• [SUPPLIED INFORMATION]
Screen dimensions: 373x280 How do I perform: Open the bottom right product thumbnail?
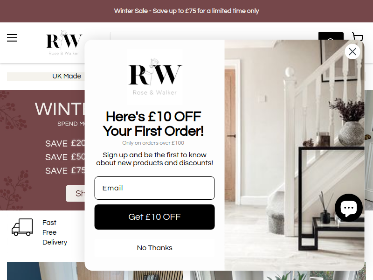[x=278, y=275]
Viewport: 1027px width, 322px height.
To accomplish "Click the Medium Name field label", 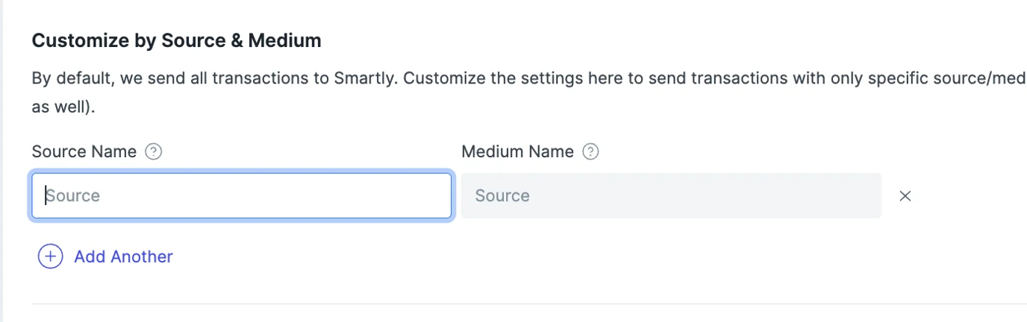I will pyautogui.click(x=517, y=152).
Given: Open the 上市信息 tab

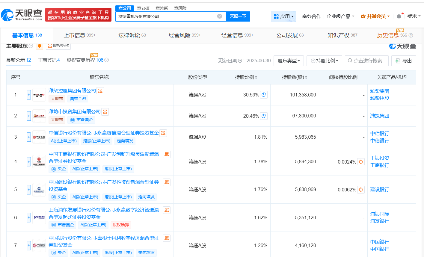Looking at the screenshot, I should [75, 35].
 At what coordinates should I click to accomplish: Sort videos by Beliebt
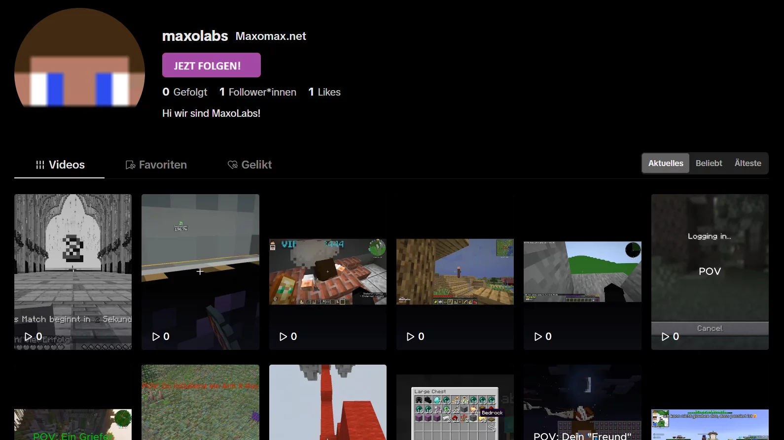point(709,163)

• [WHAT YOU WILL DO] Between the line holding "At what coordinates" and the end of the items, inclusive, swap "videos" for "clips" and reproduce only those lines with everything else unchanged. Omit the pictures from your answer.

• [EXPECTED ANSWER]
 At what coordinates should I click to accomplish: Sort clips by Beliebt
point(709,163)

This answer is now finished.